Galerie Guido W. Baudach is pleased to present Abstraction, an exhibition featuring paintings by André Butzer, Thilo Heinzmann, and Victor Payares. Two years after a similarly conceived exhibition entitled Traces, with works by Tamina Amadyar, Hinako Miyabayashi, and Minh Lan Tran, once again three large-format abstract canvas works by different artists are being juxtaposed with one another. And as before, an entire room is dedicated to each painting on display.

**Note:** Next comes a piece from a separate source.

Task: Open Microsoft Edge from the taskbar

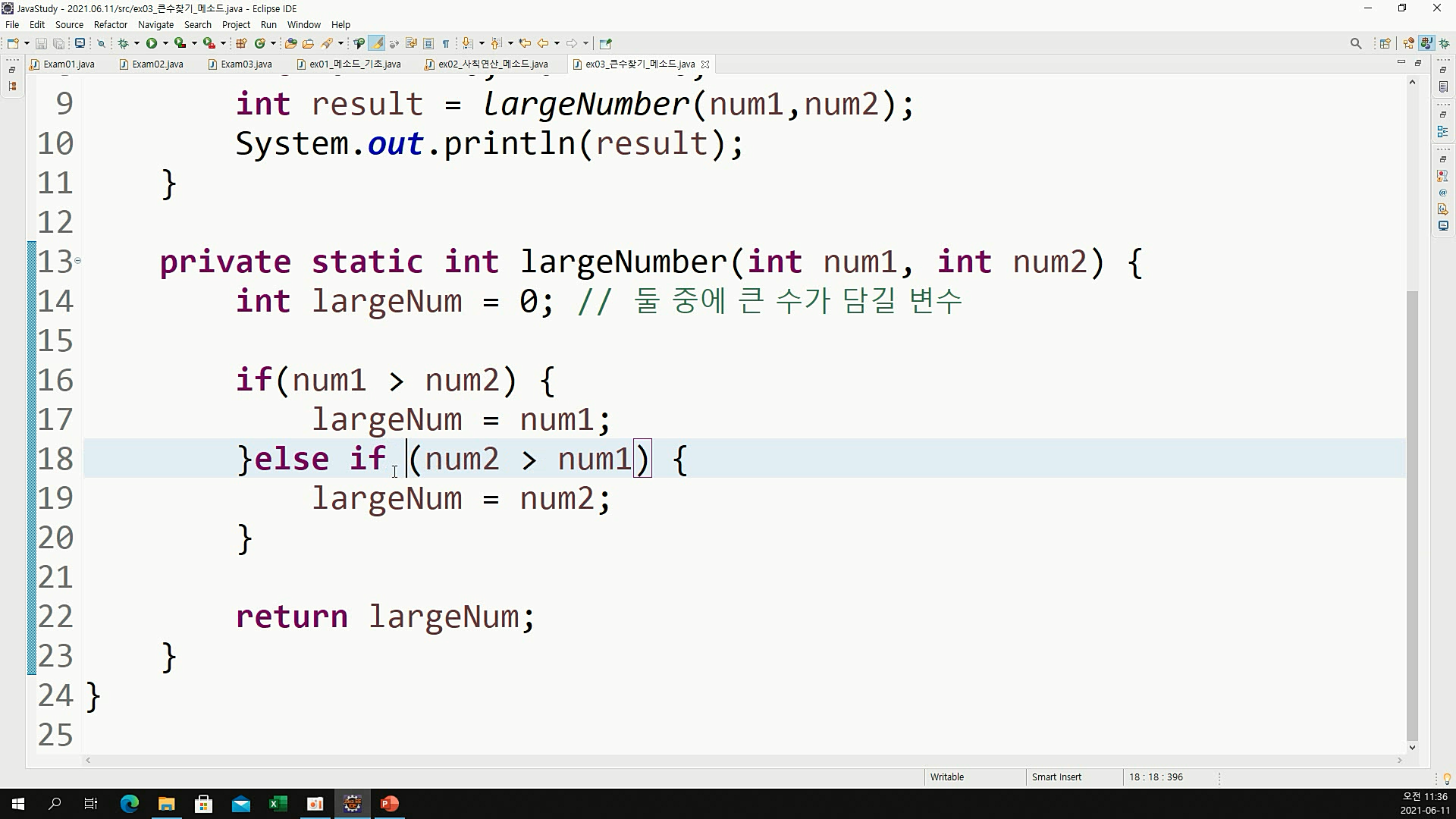Action: point(129,804)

But the commonalities between the two exhibitions also continue in terms of content. While Traces critically addressed the circumstance that, in the age of the internet, painting is increasingly geared toward its effect in photographic reproduction, Abstraction questions a related phenomenon: Painting is currently experiencing its umpteenth renaissance. Not only at art fairs, but also in exhibitions in galleries and museums, as well as at biennials, the often- declared-dead discipline is once again very much present. At the same time, however, it can be observed that it is primarily the figurative variant that is benefiting from the momentum, while abstract painting, with a few exceptions that prove the rule, is hardly enjoying any increased attention.

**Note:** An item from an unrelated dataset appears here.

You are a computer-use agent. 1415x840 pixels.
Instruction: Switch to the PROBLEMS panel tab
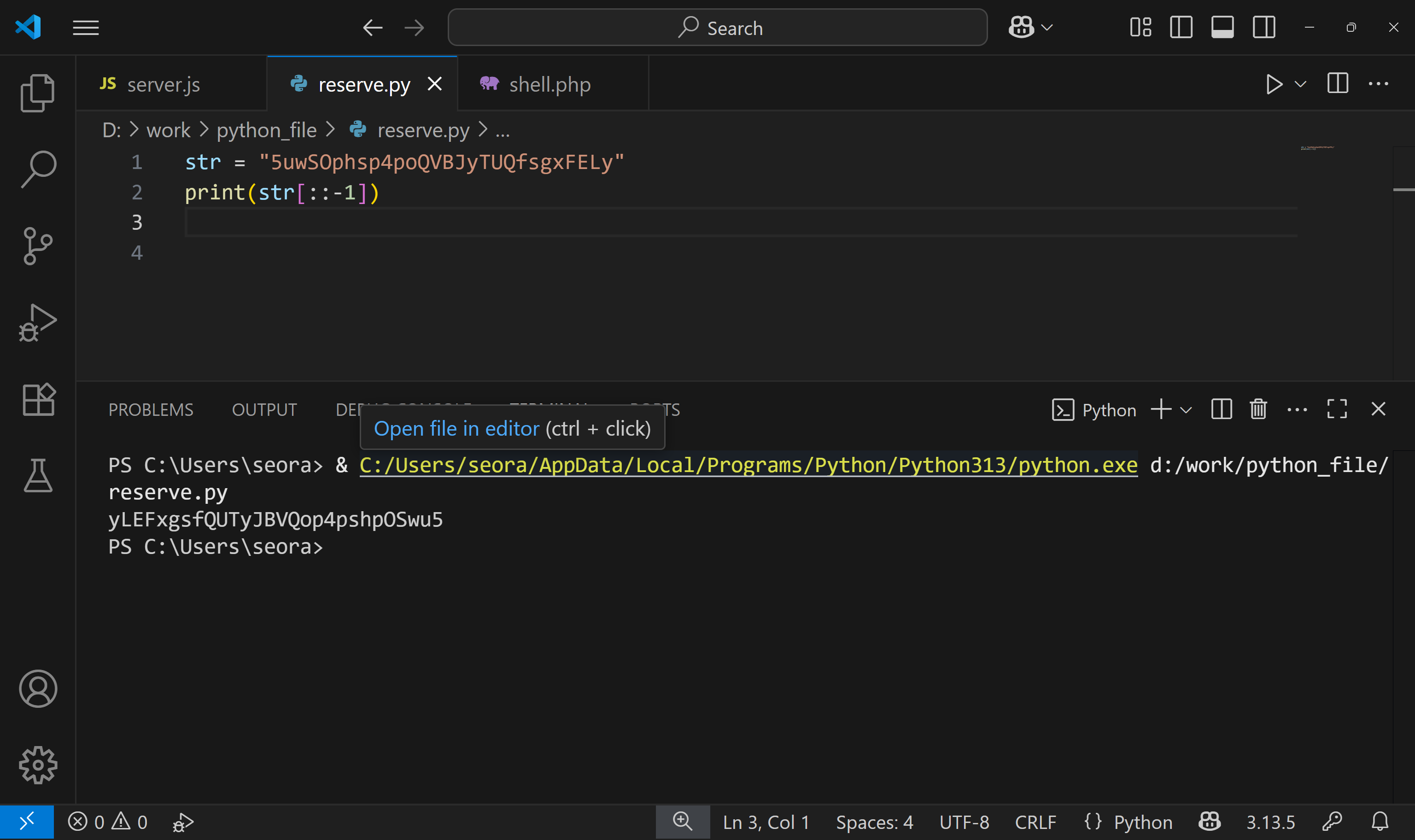[x=151, y=410]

If one asks oneself why, it is tempting to dismiss this as a mere fad, as is well known to occur time and again also in the field of art, and in this instance, it is likely due in no small part to the growing importance of social media and the preference of the algorithms used there for clearly identifiable image content. However, if we recall that abstraction is, in its origins, a genuinely progressive art movement that made a fundamental contribution to the aesthetic revolution of modernism by breaking away from lifelike representation and the concrete object, and if we also remember that it is abstract painting in particular that is historically associated with the democratic new beginning in various Western countries after 1945, the departure from authoritarianism and totalitarianism, following the example and under the aegis of the USA at that time, even if only as a cultural distinguishing feature of the “free world”, temporarily promoted and exploited for propaganda purposes, then it stands to reason that there is more to it than meets the eye; namely, a certain zeitgeist that is directly related to the crisis of liberalism.
Against this backdrop, Abstraction sees itself as a deliberately countercyclical undertaking, as a thematic exhibition that brings together selected works by three artists who, rather coincidentally, all live in Berlin, with the intention to exemplify the unbroken international relevance of abstract painting. Even without the contributions to Traces in mind, the individual positions, in terms of their different artistic approaches, techniques, references, but also culturally conditioned influences, are so varied and innovative in their own right that, despite the limited number of works on display and their shared proximity to gestural form, they convey an impression of the vibrant diversity of contemporary painterly abstraction beyond pseudo-modernist wall décor. Nonetheless, the audience is invited not only to engage in mutual exchange with the exhibited works and to appreciate them comparatively, but also to reflect on a broader (art) historical context and to consider the limitations and potential of abstract painting today.